* **The records**:
/---

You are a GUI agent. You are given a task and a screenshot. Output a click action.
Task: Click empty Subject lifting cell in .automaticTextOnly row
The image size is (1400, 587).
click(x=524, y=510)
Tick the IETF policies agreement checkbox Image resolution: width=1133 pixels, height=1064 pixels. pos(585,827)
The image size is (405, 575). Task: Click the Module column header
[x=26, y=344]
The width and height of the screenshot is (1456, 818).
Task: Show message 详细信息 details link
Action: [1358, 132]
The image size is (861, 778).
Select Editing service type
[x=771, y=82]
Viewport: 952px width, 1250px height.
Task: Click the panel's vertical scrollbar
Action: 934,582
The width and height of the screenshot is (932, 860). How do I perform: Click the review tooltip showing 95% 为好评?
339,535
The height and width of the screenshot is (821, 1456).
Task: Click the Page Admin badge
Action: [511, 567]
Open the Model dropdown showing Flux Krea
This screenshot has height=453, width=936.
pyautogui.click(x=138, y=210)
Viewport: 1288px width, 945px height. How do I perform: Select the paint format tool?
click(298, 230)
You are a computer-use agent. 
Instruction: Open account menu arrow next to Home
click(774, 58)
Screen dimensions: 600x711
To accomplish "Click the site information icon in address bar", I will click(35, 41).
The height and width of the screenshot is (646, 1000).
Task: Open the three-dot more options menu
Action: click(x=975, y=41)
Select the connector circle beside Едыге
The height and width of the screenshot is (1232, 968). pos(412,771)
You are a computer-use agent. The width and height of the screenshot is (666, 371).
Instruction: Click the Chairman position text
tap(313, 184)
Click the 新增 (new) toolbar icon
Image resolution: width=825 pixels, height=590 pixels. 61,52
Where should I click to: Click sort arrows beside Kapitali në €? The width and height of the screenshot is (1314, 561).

\---

* **What you have to do**:
Among the records above, how many lines carry the string "agent"? Reply with the number alone.

* **Exercise response**:
3